Tax Havens Under Attack by High-Tax Countries
Insight on the News, Dec 4, 2000 by John Elvin
High-tax industrialized nations belonging to the Organization for Economic Cooperation and Development (OECD) are leaning on smaller low-tax nations in an effort to curb the flow of investment money to the "tax havens." The OECD has 29 members, including economic powerhouses such as the United States, the United Kingdom, Germany, Japan, South Korea and Mexico. The tax havens include 41 nations such as Aruba, Belize, Grenada, Liechtenstein and Samoa.
OECD member states, including the United States, also are demanding that the tax havens turn over financial data on investors. Those countries that do not eliminate "harmful tax practices" could be hit with a financial blockade, including tariffs and other severe sanctions.

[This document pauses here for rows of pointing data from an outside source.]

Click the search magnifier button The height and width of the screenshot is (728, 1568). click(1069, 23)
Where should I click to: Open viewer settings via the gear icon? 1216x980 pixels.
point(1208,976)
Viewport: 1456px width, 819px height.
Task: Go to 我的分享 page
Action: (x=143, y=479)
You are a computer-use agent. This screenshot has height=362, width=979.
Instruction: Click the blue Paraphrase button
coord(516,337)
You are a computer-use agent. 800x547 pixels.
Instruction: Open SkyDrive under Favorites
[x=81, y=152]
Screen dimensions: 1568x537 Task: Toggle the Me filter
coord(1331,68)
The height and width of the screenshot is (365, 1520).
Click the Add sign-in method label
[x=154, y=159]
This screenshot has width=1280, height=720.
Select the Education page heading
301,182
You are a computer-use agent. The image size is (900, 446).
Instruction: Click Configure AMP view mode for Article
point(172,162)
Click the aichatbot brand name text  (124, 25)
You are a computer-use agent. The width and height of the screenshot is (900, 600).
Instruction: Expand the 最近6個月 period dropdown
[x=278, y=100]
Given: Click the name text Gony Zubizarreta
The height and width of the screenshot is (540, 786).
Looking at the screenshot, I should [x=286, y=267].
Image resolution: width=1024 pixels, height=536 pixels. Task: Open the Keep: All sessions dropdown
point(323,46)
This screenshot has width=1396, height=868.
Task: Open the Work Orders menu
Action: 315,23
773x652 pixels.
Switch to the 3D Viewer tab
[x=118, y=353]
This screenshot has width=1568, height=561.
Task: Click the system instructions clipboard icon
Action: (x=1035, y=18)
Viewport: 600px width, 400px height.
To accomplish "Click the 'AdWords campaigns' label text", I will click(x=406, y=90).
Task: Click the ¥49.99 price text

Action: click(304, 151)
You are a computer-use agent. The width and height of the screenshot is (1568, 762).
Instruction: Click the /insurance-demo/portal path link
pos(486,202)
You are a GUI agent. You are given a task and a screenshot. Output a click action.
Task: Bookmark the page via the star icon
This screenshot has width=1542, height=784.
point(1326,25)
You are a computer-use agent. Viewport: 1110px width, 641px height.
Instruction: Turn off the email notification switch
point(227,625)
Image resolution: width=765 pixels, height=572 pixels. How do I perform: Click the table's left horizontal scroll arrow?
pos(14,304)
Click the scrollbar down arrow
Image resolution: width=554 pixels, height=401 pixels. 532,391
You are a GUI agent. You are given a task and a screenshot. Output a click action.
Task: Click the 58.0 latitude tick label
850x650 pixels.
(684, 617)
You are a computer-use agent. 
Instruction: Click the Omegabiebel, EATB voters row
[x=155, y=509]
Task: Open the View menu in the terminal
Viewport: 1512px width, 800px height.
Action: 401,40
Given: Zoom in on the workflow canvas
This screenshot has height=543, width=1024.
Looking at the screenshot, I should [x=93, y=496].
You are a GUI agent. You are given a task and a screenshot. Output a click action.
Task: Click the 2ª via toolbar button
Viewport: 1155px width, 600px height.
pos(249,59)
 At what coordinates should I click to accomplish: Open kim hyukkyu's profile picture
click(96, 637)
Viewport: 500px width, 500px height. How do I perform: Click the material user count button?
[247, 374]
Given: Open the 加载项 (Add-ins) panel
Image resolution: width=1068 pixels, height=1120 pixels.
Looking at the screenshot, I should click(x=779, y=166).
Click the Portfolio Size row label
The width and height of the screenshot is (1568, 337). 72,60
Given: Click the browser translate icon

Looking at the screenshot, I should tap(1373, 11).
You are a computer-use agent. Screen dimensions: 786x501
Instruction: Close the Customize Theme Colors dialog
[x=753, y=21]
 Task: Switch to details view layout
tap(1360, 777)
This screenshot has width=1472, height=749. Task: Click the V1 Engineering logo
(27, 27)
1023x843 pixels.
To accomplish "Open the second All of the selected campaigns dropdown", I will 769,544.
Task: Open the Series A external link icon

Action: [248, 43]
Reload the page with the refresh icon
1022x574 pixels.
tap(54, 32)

Withholding taxes and stiff transactional levies could be imposed on funds destined for the tax havens. A study by the Heritage Foundation calls the effort "an attack on national sovereignty" as well as "an attack on individual privacy."
The OECD has framed the effort as a way to curtail tax evasion and money laundering. But according to the Heritage report, prepared by Daniel J. McKenna, senior fellow in political economy, the real goal is to eliminate competition without becoming competitive. "Globalization is making it harder for governments to overtax," according to McKenna, "because it is increasingly easy for taxpayers to shift their productive activities to lower-tax environments."
The OECD member states have a different sort of globalization in mind. "Supporters of this [attack on low-tax countries] have even stated their desire for a global authority that would have the power to veto tax cuts and block tax reforms," according to the report. McKenna concludes that there is "a right way and a wrong way to fight tax evasion." Instead of forcing global compliance with their high-tax policies, OECD nations should cut their tax rates and reform their tax systems in order to compete for investment.
Some of the countries that would face a blockade have no personal or corporate income taxes, while others have a low, uncomplicated flat rate. A couple of examples show why the OECD countries are up in arms. The Cayman Islands has 580 banks with $500 billion in holdings, plus 2,238 mutual funds, 499 insurance companies and 40,000 offshore companies. Niue, an island nation with a population of 2,000, has 3,000 international business companies. Liechtenstein has 75,000 business entities -- and its people, by the way, have the highest standard of living in Europe.